Exploring Data in R: When To Use What Method

The determination of what methods to use when analyzing data in R will be determined by the characteristics of the data and the question(s) you seek to answer with that data.

This tutorial will introduce techniques for exploring and determining the characteristics of data, and methods that can answer different types of questions with those different types of data. This approach proceeds through a sequence of questions:

How Does My Data Relate to Reality?

The idealized world of the scientific method is question-driven, with the collection and analysis of data determined by questions and hypotheses:

The Scientific Method

However, in some cases, especially at the early states of research, a data-driven approach may be more appropriate. This reverses the question-driven process, with the data coming first and animating a process of exploratory data analysis, which is an approach outlined in this tutorial:

Exploratory Data Analysis

Metadata

The first thing you should do when you get new data is document where it came from, before you lose track of this information as your project proceeds and other priorities intervene. You may need this metadata in the future, especially if you plan on sharing or publishing the results of your analysis.

## Dataset entries
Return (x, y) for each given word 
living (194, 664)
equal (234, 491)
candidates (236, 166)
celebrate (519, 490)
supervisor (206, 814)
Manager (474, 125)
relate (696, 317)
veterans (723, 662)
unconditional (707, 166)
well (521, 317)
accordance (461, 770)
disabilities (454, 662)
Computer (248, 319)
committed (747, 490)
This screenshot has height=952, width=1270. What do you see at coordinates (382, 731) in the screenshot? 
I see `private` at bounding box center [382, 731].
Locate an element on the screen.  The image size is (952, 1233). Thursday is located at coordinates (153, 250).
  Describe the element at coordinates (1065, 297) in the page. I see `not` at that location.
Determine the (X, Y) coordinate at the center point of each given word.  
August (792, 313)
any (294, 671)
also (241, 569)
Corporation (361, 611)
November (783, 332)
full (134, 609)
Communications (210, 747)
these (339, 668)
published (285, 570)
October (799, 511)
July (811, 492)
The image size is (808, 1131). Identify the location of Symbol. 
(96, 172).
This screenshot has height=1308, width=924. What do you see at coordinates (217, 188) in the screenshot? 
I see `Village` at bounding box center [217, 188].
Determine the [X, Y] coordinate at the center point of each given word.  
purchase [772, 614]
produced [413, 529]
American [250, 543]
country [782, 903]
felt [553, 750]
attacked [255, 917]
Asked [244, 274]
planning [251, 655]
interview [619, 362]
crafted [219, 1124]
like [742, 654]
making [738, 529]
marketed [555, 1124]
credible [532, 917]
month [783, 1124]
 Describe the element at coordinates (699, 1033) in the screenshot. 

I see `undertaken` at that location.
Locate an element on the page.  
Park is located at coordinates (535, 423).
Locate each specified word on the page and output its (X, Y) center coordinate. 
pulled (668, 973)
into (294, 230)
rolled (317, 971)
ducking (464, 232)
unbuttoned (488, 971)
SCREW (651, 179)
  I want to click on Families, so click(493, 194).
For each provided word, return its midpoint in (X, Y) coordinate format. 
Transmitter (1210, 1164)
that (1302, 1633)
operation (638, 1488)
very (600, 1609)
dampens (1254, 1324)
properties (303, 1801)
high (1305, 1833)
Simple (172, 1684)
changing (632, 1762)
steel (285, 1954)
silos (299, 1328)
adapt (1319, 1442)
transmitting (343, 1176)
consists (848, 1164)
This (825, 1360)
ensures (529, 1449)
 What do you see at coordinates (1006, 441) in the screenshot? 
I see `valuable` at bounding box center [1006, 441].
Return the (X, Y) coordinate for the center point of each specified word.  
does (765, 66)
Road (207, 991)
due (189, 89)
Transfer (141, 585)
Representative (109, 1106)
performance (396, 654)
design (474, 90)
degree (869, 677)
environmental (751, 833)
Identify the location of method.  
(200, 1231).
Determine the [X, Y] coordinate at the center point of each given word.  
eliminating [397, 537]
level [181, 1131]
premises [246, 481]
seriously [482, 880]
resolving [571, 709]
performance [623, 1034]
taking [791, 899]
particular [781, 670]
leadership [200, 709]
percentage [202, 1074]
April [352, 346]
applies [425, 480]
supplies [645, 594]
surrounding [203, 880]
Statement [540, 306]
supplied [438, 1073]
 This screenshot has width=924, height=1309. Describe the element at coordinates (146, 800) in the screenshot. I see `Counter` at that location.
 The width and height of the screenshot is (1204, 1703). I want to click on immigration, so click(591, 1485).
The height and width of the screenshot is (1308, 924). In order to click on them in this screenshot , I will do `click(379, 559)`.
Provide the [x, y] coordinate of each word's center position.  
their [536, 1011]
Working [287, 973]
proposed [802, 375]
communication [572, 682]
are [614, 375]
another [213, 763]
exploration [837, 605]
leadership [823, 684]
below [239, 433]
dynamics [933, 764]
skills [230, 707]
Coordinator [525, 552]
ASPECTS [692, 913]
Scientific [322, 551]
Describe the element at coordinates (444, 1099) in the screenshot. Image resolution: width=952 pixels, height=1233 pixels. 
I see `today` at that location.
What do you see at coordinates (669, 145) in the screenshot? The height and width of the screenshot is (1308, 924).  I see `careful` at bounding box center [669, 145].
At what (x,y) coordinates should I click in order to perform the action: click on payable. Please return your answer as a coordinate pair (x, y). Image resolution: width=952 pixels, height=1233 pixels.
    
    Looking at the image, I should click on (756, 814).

## Stated problem 1
According to the tutorial on exploring data in R, what is the first thing you should do when you get new data?
## Stated problem 2
Continue the tutorial on exploring data in R from the point where it stops.

## Task answer 1
Document where the data came from.

## Task answer 2
Metadata may include:

Types of Variables

Structured data represents characteristics of entities as variables. This section uses Mosteller and Tukey's (1977) proposed a seven-level typology for levels of measurement that is a more-robust alternative to Stanley Steven's (1946) traditional four-level typology (nominal, ordinal, interval, ratio).

Population vs Sampled Data

Sampled data is an incomplete, but hopefully representative, subset of the broader population being analyzed. Many statistical techniques, such as tests, use the laws of probability to calculate the amount of certainty that observations made on sampled data represent that broder population.

In choosing what method(s) to use with your data, you should note whether the method is specifically designed for use with sampled data.

Noise and Uncertainty (Fixed X)

Many statistical tests and methods rely on the assumption of fixed X, where the data represents exact values and there is no random "noise" involved (Zuur et al 2007, 53).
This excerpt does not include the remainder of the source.